Published October 17, 2011 4:28PM (EDT)

Stories of violence in Rome swept through the media sphere over the weekend. Images and accounts of protesters fighting police and setting fire to vehicles captured international attention. But a cursory overview only reveals part of the picture. The episode appears to have been manufactured by a small group of protesters, clad in black and bearing weapons, who infiltrated the protests with the express purpose of inciting violence.

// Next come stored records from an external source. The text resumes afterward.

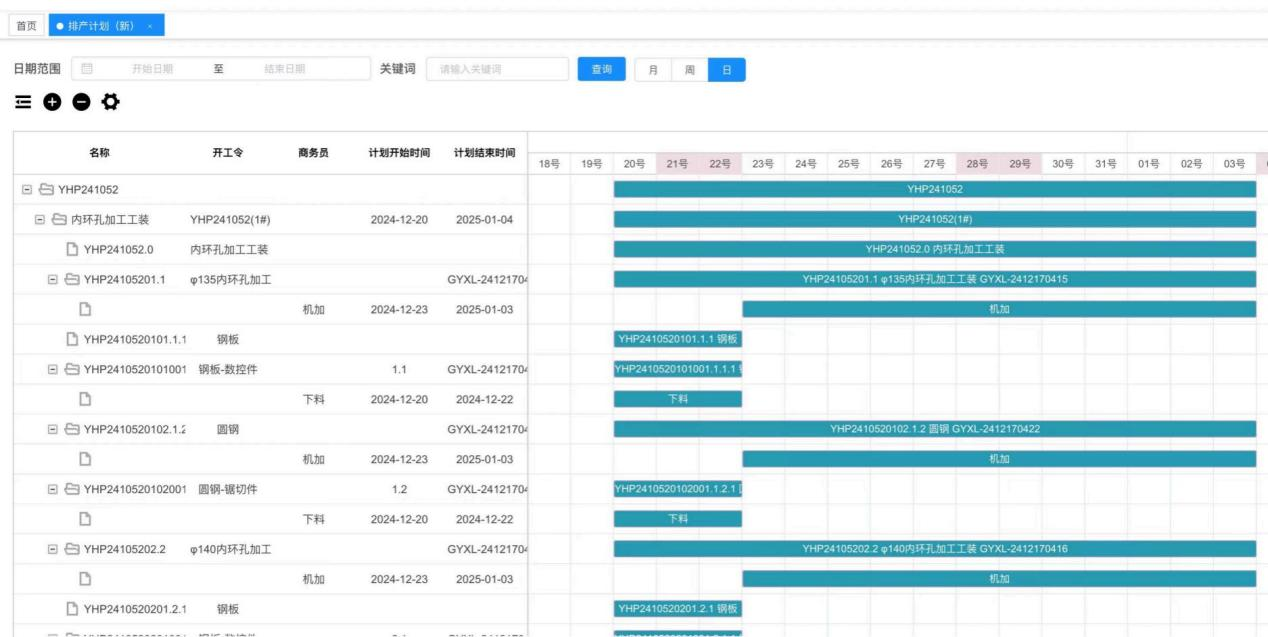This screenshot has width=1268, height=637.
Task: Click the plus circle expand icon
Action: coord(51,103)
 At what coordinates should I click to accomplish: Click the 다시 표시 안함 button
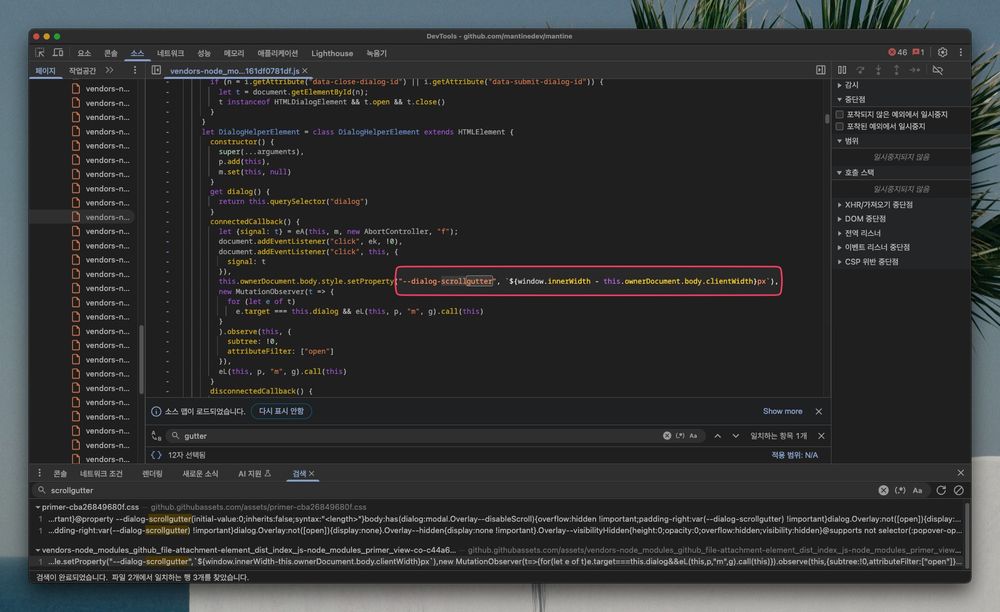click(x=284, y=411)
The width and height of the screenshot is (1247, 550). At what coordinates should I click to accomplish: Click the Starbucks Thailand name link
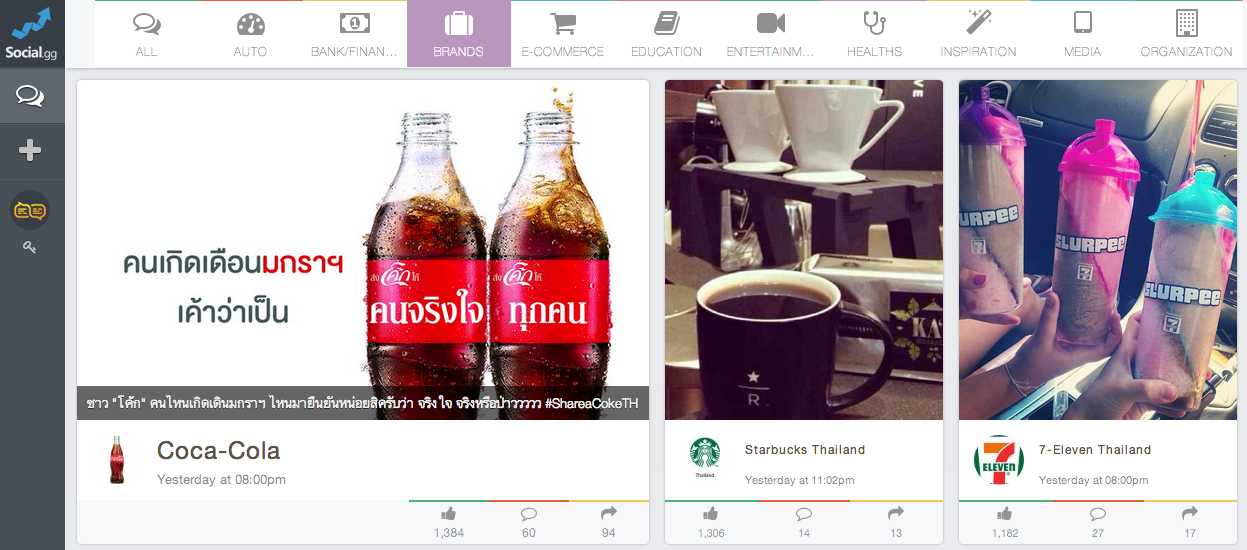tap(805, 450)
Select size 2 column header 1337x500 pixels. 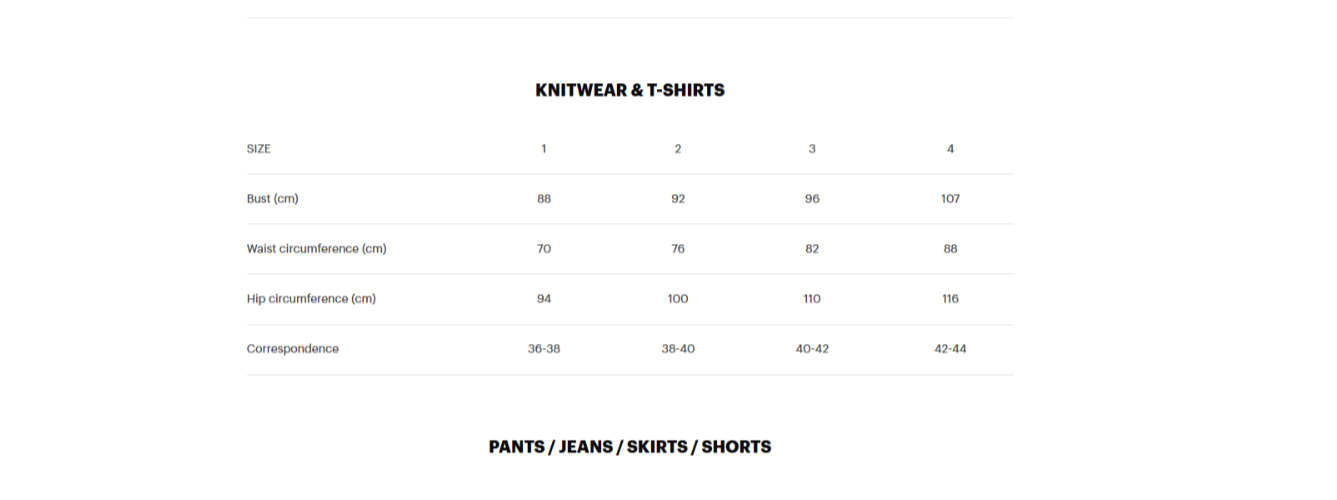click(x=678, y=149)
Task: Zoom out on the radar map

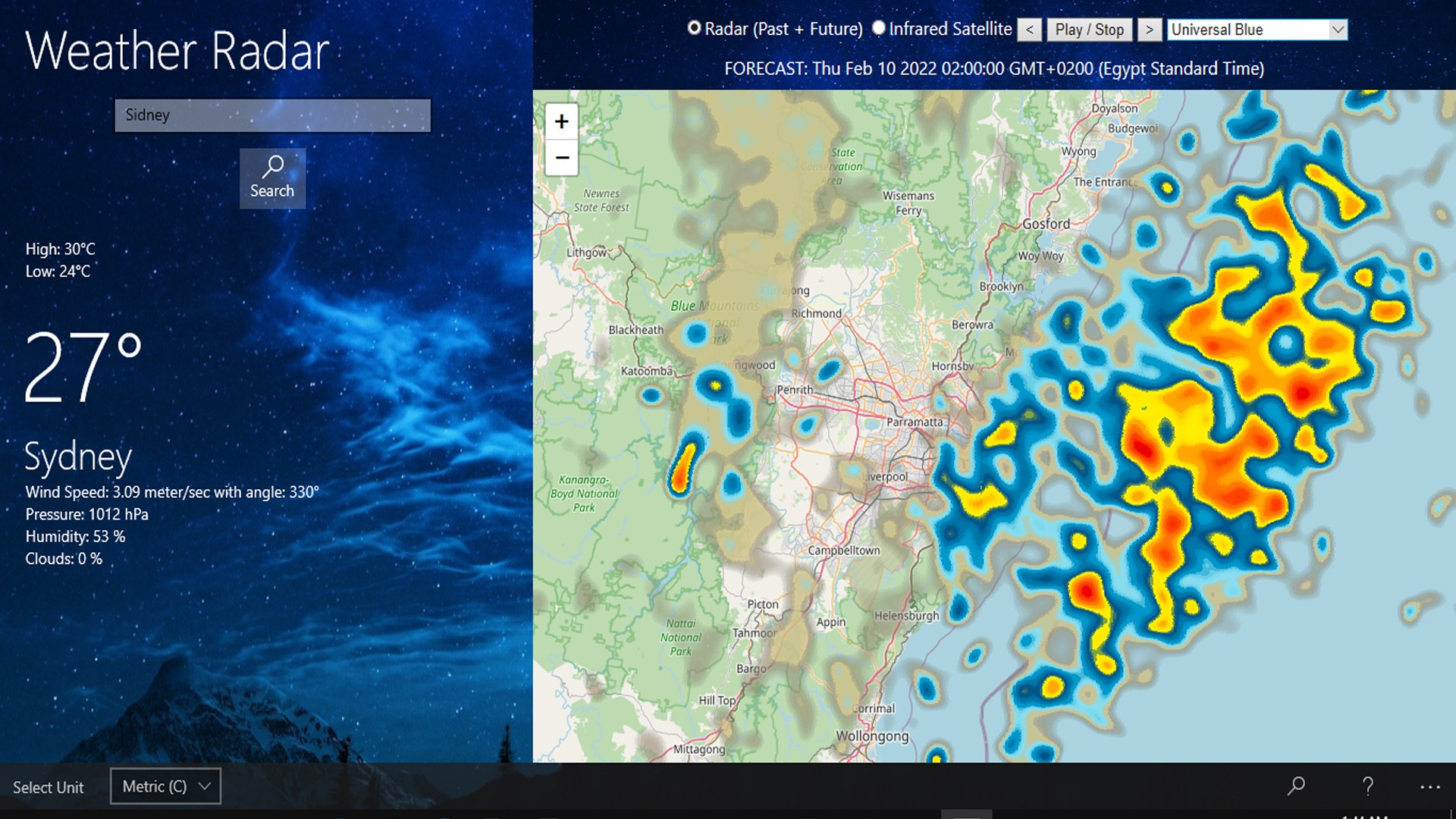Action: 561,158
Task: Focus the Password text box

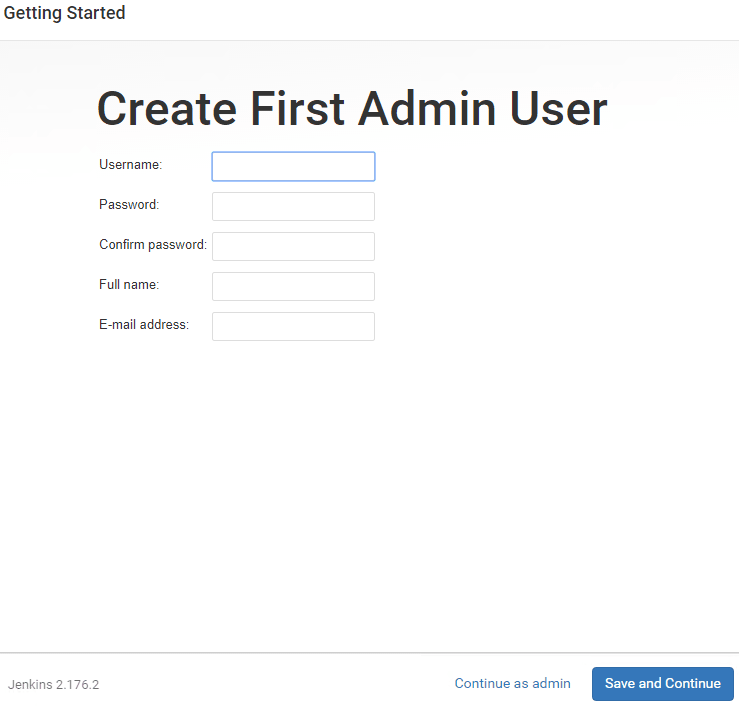Action: click(x=293, y=206)
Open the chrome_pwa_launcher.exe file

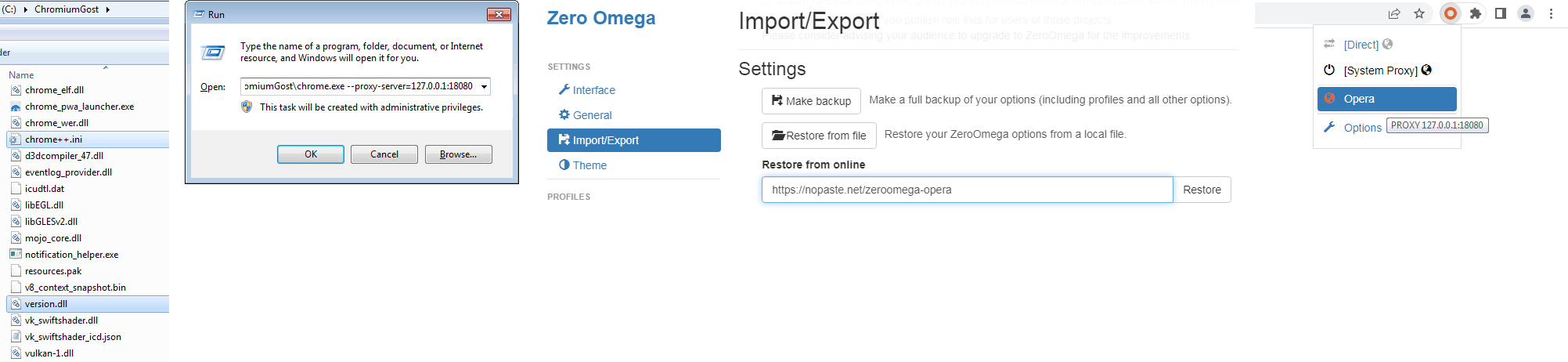[x=79, y=107]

According to the Italian newspaper Corriere delle Sera, the rioters were a small group of mostly young people, separate from the larger movement, who had planned on hijacking the protests "days before":

Most [rioters] came on Saturday morning. At about 11 am, [police] at Pomezia followed and stopped a Fiat 600 with a youth and three young women on board. In the boot were five rucksacks containing a veritable arsenal – four motorcycle crash helmets, ten gas masks with filters, 500 glass marbles, a large professional slingshot, four balaclavas, four shin guards, two builder’s hammers, a crowbar and four bottles containing liquids. The report already forwarded to magistrates refers to “individuals belonging to the anarchist insurrectionalist area”.

As the AP noted, hundreds of thousands of other protesters, who called themselves "the indignant," marched "without incident" in Rome and elsewhere across Europe. The Italian capital's mayor himself blamed the violence on "a few thousand thugs from all over Italy, and possibly from all over Europe, who infiltrated the demonstration."